You love doing drills of things, practicing.

Yeah of course. I mean here’s the other thing; I think having done those years of improv certainly speeds up the process. Like it definitely would have taken me longer if I didn’t already understand what being responsive in the moment meant…I mean you’ve done improv and have now gone into standup somewhat. I wouldn’t be surprised if it’s the same there where you have a sense of what you have to offer in what you think is funny but it’s a different medium so there’s a sort of necessary and uncomfortable translation.

Yeah I think it’s very similar. I’m ahead in standup of anybody whose never done any performing but I’m far behind people who have done a lot of stand-up.

And doesn’t that make you hungry? Like I’m seeing so many plays while I’m in New York and once in a while you’ll see a performance, I just saw Tribes, there’s this woman in Tribes, and the whole cast is amazing, but there’s this one woman and it’s kind of this one part where this woman Susan Pourfar does this performance and it’s just like amazing and it’s just like, I want to do that. It’s that same hungry excited feeling you felt when you started doing improv. Like god, how did they do that, how do they do that. It just seemed so meaningful.

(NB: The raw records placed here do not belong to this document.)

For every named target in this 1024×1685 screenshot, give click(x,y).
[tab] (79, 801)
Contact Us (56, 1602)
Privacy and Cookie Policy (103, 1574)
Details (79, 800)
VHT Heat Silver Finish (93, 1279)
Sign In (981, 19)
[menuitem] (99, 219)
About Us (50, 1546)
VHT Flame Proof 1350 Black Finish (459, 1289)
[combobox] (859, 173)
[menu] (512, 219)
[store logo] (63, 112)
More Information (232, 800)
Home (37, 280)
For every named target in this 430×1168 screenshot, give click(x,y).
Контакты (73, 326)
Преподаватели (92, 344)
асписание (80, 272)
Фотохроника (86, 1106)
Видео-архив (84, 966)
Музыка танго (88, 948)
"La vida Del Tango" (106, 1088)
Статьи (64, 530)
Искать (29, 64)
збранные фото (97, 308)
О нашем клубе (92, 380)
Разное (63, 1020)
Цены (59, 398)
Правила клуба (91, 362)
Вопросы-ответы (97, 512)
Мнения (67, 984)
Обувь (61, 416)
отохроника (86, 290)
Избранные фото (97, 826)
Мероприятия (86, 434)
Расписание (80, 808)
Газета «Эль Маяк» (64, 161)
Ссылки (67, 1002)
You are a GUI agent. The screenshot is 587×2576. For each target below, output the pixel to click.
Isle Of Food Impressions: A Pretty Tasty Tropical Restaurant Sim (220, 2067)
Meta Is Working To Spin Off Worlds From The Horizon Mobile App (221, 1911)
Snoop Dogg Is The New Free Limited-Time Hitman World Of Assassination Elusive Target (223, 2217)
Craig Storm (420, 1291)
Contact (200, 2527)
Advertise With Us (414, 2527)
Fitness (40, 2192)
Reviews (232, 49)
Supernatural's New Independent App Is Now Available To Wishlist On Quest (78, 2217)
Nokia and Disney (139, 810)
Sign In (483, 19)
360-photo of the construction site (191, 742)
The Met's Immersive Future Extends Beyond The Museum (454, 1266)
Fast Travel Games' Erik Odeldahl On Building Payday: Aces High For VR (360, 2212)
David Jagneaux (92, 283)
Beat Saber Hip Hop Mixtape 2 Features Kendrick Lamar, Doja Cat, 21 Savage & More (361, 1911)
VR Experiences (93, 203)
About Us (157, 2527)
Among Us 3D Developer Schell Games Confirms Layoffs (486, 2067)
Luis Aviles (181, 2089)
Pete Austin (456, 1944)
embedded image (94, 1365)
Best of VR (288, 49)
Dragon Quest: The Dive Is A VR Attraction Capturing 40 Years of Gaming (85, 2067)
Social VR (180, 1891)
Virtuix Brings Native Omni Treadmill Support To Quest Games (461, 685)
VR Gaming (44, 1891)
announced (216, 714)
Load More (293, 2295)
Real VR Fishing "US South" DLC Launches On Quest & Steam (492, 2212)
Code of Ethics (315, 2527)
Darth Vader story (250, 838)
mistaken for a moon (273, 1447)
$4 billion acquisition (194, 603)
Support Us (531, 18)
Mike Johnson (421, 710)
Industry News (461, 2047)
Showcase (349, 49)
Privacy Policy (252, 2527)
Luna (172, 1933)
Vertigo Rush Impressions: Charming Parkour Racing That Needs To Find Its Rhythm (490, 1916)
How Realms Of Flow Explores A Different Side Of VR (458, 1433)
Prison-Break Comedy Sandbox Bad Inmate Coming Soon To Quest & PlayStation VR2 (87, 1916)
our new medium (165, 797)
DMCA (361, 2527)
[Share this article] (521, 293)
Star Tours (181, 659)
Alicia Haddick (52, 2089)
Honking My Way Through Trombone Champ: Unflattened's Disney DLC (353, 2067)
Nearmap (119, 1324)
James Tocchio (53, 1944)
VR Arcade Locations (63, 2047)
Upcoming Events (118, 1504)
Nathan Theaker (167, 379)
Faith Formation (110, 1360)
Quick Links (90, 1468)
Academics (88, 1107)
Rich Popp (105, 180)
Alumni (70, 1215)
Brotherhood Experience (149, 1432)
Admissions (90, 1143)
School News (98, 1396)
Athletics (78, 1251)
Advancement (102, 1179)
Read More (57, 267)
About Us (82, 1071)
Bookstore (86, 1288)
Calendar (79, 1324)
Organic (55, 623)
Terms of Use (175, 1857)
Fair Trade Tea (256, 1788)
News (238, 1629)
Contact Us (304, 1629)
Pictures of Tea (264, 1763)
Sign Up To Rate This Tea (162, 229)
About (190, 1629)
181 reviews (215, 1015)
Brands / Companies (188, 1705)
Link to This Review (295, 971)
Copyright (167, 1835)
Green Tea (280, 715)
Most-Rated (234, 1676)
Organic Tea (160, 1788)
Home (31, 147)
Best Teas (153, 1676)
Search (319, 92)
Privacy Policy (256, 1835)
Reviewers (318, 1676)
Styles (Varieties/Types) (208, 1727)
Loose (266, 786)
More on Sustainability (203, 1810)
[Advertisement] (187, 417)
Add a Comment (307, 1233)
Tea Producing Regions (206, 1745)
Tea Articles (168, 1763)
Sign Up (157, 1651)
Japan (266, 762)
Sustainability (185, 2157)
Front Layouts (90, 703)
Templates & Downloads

I also think part of it’s being in LA. It’s such an industry-oriented city, so many conversations are about not the work you’re doing, but the work you’re getting. And I think that makes me feel very, I don’t know I just find it very depressing. I understand why people talk about it and I feel the same urge to talk about it but it makes me feel insecure and tired. I think that re-orienting yourself to do stuff that you find interesting and exciting for me is what saves me from sinking into a total funk in LA. If I can go to work and feel like I’m going to go work on acting and feeling like I’m getting better at this thing, and you can still be patient with yourself like you say, “OK well I’m just gonna try and be a little bit better at acting every week.” I just feel like the career stuff is just scary to me and I’m not good at it. The only way I can be happy is focusing on the things that I like.

That makes sense. You cant control what work you get or even the pressure of the work that you get, but you can control going to see plays and going into a room with acting teachers. That’s what makes you feel good.

And it makes you feel good, it fills you up.

I hope within three years you will have completely changed into a 1000% Machiavellian opportunist. There’ll be no more acting training, you’ll just be smoking a big cigar, posturing at every lunch.

[Laughs] I know it sounds smug and masturbatory to say “Oh I’m just in it for the art, man,” but I just see it as a matter of self-preservation.

You just see it as this area I have power over that, which is something to put your energy in.

And I don’t really think I’m talented. Like I have something to offer improv-wise but talent wise I don’t really have anything to offer. Like some people are talented and they have careers but I think I’m just lucky. And I’m just pretty good at improv and I think that I could be pretty good at acting if I tried at it, so that’s what I’m going to do.

Will Hines is an actor and writer at the UCB Theatre in New York.